[[ Provided records open ]]

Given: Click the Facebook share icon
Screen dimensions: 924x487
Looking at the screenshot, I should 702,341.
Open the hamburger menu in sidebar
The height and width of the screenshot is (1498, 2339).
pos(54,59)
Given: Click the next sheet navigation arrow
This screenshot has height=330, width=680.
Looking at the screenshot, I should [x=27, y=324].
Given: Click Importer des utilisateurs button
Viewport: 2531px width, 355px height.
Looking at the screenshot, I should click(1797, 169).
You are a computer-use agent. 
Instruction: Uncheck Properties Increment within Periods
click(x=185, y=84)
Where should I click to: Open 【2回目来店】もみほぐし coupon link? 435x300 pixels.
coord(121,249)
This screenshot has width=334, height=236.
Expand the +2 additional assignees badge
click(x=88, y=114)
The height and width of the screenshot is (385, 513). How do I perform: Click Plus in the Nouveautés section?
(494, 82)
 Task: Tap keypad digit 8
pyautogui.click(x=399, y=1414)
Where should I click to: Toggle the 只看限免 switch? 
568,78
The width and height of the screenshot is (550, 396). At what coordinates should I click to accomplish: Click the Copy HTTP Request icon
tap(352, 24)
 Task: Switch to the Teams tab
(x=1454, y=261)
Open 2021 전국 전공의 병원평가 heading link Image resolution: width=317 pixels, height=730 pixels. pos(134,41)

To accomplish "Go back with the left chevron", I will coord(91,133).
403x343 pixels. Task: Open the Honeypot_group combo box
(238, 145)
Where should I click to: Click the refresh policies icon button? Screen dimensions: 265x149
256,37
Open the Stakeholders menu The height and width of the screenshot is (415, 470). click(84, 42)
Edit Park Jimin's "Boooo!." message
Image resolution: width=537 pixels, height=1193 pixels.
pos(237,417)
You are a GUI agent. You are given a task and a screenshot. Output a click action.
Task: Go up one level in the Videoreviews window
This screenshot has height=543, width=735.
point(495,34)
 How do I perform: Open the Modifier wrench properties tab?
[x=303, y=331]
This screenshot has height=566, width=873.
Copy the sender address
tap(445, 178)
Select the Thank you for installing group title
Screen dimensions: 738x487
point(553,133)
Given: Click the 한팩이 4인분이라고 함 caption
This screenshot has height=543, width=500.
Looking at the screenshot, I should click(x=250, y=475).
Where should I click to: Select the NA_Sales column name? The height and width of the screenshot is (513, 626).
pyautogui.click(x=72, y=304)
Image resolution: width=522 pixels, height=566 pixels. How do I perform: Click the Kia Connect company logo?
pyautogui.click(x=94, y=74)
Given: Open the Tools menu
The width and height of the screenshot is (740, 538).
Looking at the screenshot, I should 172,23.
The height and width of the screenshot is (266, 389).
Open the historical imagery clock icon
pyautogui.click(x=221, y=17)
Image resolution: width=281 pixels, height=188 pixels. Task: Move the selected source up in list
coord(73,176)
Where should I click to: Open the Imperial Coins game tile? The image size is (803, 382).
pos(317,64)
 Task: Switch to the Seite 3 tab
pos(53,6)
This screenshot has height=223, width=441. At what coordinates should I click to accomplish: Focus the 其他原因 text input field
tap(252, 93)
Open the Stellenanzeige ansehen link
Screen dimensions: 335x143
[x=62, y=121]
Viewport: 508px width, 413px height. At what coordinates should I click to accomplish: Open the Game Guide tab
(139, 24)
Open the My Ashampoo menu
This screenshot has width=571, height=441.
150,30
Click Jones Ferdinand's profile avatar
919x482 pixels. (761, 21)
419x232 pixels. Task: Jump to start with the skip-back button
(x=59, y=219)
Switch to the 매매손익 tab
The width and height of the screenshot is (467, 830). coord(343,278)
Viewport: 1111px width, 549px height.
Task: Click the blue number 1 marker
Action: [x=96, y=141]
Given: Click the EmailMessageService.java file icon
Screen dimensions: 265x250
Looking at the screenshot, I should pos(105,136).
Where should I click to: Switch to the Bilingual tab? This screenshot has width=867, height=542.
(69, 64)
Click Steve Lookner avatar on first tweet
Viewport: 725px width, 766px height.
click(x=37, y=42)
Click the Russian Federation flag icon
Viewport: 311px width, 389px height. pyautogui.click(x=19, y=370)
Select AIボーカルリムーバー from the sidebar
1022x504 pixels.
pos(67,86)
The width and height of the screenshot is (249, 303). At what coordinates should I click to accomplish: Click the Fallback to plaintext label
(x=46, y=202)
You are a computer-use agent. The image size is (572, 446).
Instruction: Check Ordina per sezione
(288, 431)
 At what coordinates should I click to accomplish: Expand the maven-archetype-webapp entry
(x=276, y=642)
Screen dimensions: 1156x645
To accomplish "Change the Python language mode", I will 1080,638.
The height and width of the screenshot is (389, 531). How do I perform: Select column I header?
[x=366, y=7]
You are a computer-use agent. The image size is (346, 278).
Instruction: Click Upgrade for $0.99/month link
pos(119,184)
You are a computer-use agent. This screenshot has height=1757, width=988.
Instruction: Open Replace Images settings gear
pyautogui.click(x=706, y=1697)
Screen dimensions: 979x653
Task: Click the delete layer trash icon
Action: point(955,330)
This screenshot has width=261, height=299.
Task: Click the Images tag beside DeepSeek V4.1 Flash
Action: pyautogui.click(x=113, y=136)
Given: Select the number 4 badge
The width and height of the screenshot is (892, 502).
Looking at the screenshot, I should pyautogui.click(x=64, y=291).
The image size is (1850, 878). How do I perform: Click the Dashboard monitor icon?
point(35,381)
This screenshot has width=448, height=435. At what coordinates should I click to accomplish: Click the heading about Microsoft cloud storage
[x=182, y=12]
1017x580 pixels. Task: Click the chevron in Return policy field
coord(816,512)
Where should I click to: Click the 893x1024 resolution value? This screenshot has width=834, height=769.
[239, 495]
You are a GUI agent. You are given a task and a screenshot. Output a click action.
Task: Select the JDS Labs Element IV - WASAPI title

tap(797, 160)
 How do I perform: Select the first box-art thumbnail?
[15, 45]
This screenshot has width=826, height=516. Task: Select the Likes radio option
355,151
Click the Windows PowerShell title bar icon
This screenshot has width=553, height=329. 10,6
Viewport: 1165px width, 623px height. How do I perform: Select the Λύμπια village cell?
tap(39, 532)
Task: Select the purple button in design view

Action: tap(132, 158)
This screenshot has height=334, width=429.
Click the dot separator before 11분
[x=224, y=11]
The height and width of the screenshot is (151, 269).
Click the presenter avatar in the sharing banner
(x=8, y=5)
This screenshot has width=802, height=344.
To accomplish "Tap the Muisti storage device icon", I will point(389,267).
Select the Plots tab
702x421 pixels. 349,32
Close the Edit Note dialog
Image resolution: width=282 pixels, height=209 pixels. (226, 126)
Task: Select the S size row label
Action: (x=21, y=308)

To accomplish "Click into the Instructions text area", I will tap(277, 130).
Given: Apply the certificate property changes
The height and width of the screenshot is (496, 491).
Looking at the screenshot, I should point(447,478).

[[ Provided records closed ]]

Task item: Search the entries above for "will". Return every line that has it.

Reply:
To accomplish "Go back with the left chevron", I will coord(91,133).
To accomplish "Change the Python language mode", I will 1080,638.
To accomplish "Tap the Muisti storage device icon", I will point(389,267).
To accomplish "Click into the Instructions text area", I will tap(277, 130).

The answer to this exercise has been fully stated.